I’ve been taking pottery classes this past year, and a few weeks ago, as I was finishing up a mug, I told my teacher I wasn’t going to put a handle on it.
“Are you sure?”
“I’m sure.”
I didn’t explain my rationale to him, mostly because I thought it might seem too weird.
You see, I’ve been drinking my morning coffee from a handleless mug for over a decade now, ever since one of my winter retreats in New Mexico.
One evening I was sitting in my room reading a book of poetry by Rumi when, for no apparent reason, the books on the shelf over the fireplace shifted and knocked the mug I’d brought with me onto the floor. It was a sturdy mug and survived the fall, or so I thought. I went over to pick it up and when I lifted it by the handle, the handle broke off.
It felt like one of those waking dream moments when outer circumstances mirror inner realities, because on that retreat, which came at an especially tumultuous time in my life, I’d been doing some challenging inner work that had to do with letting go. I was being asked to release some things that were precious to me, things that felt core to my identity and essential to what I perceived as my reason for being. Letting go of them felt like a death.
It seemed like my mug, tumbling from the shelf and releasing its handle, was showing me it was okay to let go of my own handle on things. The spiritual life entails letting go of control, and yes, it might feel like a free-fall sometimes, and yes, the letting go might hurt, but in the end there is a precious freedom to be had.
I spent the rest of that retreat drinking from the handleless mug, and when my retreat was over I brought it back home with me and continued to use it for my morning cup of coffee, which I always have while doing my journaling and dreamwork.

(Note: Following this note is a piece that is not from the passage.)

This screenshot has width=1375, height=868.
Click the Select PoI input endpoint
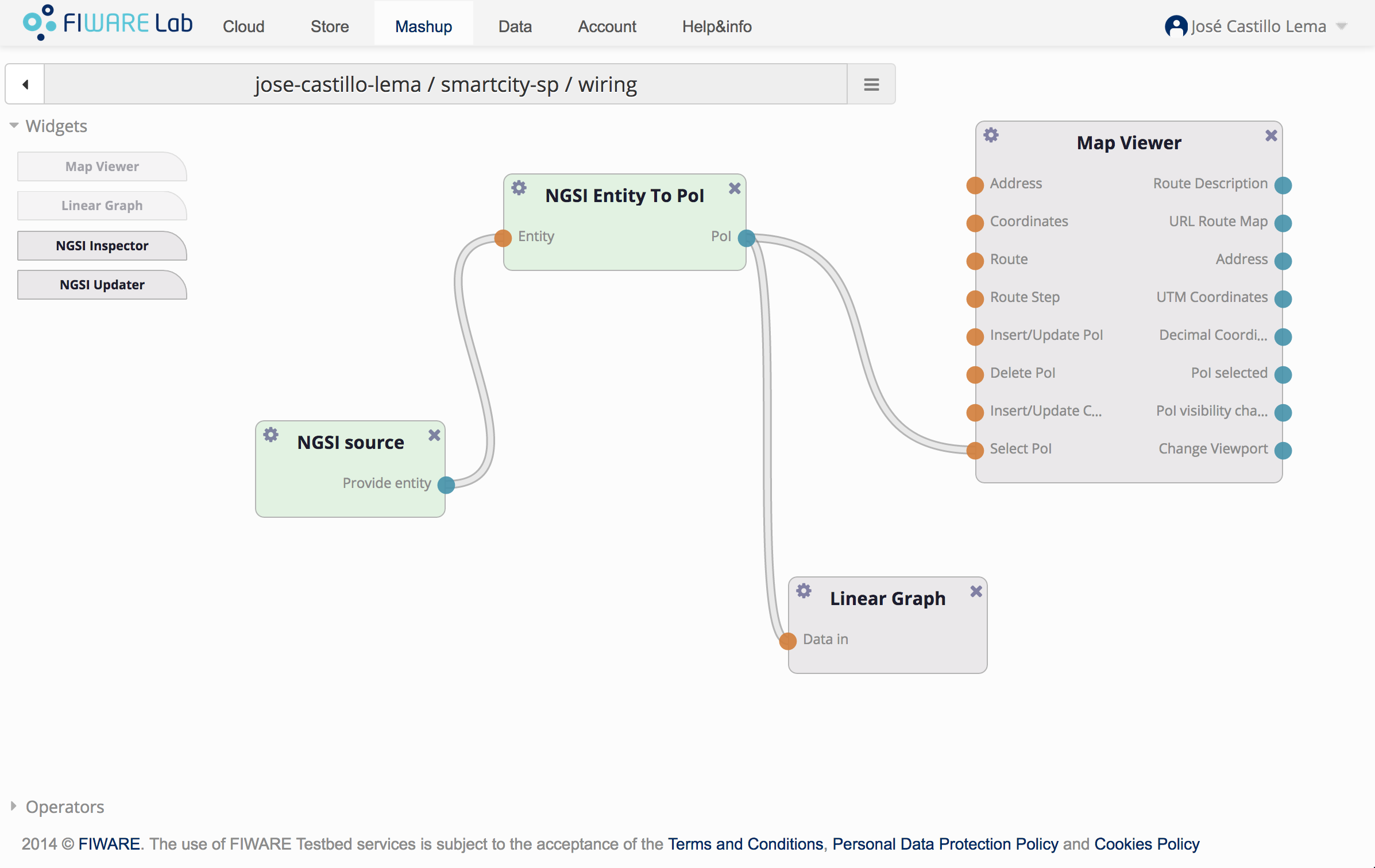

These past eleven years it has been a constant reminder of what I learned on that retreat, a lesson that I seem to have to keep relearning from time to time when fear visits and I find myself wanting to clutch tightly and take the reins of my life into my own hands.
Aside from having my coffee and doing my journaling and dreamwork, during my morning time I read a passage from the Tao te Ching before meditating. Here is an excerpt that offers the same teaching as my handleless mug:
Can you deal with the most vital matters
by letting events take their course?
Can you step back from your own mind
and thus understand all things?
Giving birth and nourishing,
having without possessing,
acting with no expectations,
leading and not trying to control:
this is the supreme virtue.
~from the Tao te Ching, translated by Stephen Mitchell
Now that I’m taking pottery I decided to retire my old mug for a new one, one that was uniquely me, an expression of my own creativity but still without a handle. I’m enjoying this new mug, and I’m even learning to accept its imperfections, something the old one, machine made, didn’t have.

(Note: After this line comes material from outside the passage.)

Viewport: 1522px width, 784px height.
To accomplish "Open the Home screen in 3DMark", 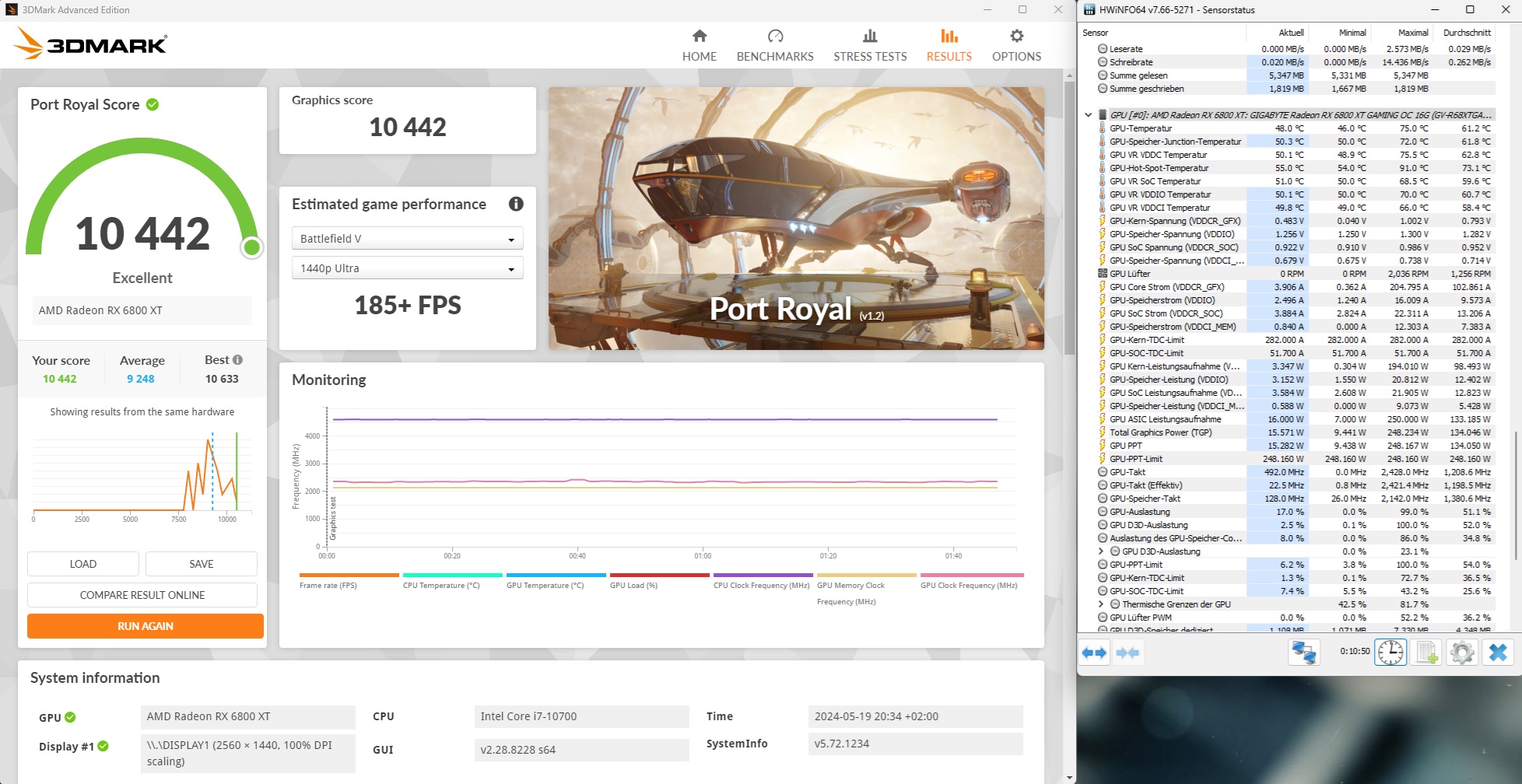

I realize in this moment as I’m explaining all of this to you that it would be a helpful shift in perspective if I stop thinking of it as a handleless mug and start thinking of it as a handle-free mug, because I know that when I let go of my fearful grasp on life I feel liberated. I open to an exhilarating trust and the freedom that comes with it.
Maybe there’s an aspect of your life in which you need to let go of control. If so, you might consider what the underlying fear is that keeps you holding on. Then, just for a moment, suspend any disbelief you may have that the Universe is loving and just let yourself feel what it would be like to let the handle go and open yourself to the expansive freedom that is born of trust.
Sue Wilcox says
Thanks Patricia: Each line in the Tao te Ching poem speaks to me with such clarity and honesty. Visualizing your handle-free mug has given me needed insight into “letting events take their course” (and) “all will be well.”
Patricia Pearce says
Sue, I love your linking of those two bits of wisdom. It seems to me that once we really get that all will be well (something I sometimes forget), we are able to trust enough to stop trying to control and just let events take their course.